The peace gathering in the rectory is just breaking up as the
mothers form a huge circle in the parking lot. The women motion for
the gang members to join the circle. At first, the homeboys look
unsure in the face of this formidable bloc of feminine energy.
'C'mon now!' One of the mothers, a smallish woman named Pamela
McDuffie, bustles out of the rectory, her long magenta fingernails
fluttering behind the reluctant young men she herds toward the
circle.
'In their hearts they want this peace,' Pam whispers to me,
nodding toward the gang members, who have by now each taken a
mother's hand. 'You can see it in their faces.'
Pam and the other mothers live in the twin housing projects of
Pico Gardens and Aliso Village, which combine to form the largest
public housing complex west of the Mississippi. Pico/Aliso is the
poorest parish in the Roman Catholic Archdiocese of Los Angeles.
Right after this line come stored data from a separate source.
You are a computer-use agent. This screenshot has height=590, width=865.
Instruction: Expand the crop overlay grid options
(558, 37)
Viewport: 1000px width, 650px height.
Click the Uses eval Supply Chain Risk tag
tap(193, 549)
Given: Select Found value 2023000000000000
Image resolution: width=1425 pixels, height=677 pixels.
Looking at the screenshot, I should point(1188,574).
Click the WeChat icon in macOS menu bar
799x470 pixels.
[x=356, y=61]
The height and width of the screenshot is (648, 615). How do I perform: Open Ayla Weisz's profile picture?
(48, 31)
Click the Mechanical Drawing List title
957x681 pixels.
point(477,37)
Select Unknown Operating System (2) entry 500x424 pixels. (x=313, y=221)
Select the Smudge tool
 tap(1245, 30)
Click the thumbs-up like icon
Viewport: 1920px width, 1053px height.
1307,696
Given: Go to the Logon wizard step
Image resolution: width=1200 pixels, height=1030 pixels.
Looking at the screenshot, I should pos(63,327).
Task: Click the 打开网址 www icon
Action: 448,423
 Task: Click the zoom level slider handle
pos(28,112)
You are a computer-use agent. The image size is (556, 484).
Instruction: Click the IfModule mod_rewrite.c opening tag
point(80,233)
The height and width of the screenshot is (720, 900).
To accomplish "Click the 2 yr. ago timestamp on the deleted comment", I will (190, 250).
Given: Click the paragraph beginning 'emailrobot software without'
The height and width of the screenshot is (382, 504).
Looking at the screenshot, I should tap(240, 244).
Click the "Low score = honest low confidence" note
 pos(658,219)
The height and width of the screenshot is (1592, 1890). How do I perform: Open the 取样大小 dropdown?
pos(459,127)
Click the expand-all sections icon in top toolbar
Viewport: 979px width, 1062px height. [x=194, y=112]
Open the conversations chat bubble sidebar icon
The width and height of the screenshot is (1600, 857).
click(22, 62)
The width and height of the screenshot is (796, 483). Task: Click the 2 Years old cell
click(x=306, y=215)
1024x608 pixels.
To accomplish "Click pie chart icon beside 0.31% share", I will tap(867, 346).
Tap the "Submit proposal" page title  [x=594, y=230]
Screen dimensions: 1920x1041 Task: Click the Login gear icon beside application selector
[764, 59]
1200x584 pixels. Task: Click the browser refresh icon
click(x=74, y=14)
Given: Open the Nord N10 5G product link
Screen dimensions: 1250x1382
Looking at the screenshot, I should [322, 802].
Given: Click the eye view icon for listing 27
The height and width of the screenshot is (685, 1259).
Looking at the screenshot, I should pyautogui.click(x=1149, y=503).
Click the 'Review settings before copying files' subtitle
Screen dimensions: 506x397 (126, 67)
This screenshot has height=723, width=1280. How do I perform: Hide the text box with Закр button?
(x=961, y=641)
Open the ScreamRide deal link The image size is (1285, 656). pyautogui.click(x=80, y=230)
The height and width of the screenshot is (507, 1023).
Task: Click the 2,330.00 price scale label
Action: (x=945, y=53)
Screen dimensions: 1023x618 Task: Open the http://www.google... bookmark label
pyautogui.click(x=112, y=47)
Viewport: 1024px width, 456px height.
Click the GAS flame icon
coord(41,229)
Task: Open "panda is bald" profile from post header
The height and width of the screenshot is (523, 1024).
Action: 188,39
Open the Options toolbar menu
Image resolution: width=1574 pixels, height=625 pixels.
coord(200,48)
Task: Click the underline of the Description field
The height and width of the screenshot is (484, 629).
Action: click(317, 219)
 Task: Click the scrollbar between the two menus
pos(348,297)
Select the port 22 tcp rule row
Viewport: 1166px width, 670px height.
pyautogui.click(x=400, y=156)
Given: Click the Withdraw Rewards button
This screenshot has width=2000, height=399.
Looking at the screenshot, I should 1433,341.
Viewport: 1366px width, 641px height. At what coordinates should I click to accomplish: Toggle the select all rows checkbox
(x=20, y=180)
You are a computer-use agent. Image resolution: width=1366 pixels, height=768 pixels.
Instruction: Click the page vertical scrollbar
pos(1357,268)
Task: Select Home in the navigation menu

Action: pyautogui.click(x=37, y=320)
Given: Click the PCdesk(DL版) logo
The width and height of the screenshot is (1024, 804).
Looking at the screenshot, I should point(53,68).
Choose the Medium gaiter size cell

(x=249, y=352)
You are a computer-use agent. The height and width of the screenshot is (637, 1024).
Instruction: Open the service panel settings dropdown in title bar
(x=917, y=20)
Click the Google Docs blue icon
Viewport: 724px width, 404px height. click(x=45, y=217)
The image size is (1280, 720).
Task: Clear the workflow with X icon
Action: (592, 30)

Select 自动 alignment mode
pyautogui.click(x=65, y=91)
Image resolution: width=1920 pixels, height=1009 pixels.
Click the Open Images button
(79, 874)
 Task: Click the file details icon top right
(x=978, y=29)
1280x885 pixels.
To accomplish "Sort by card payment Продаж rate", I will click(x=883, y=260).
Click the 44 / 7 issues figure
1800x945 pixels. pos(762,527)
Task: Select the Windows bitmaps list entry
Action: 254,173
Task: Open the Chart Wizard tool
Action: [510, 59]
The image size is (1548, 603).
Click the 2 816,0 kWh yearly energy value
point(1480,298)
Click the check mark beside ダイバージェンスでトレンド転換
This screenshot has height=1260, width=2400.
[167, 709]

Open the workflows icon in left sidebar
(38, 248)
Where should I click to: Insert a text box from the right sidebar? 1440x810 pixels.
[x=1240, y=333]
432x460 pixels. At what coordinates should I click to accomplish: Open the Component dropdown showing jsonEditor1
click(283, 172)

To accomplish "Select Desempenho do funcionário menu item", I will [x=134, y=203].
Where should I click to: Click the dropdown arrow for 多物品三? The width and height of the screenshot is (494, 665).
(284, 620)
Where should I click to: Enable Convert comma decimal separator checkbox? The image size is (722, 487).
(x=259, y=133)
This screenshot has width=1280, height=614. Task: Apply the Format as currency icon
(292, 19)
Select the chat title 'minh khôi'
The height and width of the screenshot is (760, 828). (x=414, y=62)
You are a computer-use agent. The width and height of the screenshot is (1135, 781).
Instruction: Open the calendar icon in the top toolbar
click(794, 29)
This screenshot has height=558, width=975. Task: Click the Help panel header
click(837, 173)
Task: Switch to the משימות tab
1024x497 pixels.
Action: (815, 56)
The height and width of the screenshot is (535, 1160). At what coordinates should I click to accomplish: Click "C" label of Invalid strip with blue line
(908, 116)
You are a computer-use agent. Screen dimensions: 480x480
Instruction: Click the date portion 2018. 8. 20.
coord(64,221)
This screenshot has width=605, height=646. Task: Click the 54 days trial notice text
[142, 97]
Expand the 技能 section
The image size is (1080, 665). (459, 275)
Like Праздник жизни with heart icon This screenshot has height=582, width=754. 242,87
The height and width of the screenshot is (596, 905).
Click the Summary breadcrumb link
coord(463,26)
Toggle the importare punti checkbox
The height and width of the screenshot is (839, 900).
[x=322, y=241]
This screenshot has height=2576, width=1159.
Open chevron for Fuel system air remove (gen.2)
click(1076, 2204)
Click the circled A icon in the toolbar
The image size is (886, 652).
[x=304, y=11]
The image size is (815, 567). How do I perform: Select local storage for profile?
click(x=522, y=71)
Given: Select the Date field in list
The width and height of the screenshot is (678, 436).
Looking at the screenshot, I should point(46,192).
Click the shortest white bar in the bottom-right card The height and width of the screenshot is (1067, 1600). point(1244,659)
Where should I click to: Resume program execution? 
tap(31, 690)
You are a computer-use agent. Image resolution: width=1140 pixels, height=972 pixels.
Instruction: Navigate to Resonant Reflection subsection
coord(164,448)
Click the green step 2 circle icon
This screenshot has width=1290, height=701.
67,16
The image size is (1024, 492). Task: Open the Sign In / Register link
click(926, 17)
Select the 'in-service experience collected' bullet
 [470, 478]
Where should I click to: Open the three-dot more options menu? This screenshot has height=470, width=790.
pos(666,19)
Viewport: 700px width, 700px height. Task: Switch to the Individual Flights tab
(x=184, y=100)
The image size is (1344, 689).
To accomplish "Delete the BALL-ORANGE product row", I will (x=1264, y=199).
According to statistics compiled by the Los Angeles Police
Department, Pico/Aliso is also one of the city's most violent
neighborhoods. Last year, the highest concentration of gang
activity in Los Angeles occurred in the Hollenbeck division--and
the highest concentration of gang activity in Hollenbeck was in the
mile-square-plus Pico/Aliso housing projects. If life in Los
Angeles is harsh and scary, it's scariest in Pico/Aliso.
I began visiting Pico/Aliso in the fall of 1990 to research a
book on Latino gang members and the celebrated priest who works
with them, Father Greg Boyle. In the beginning, I spent most of my
time observing the homeboys who grabbed the headlines. It took a
while for me to notice the community's women--and Pam.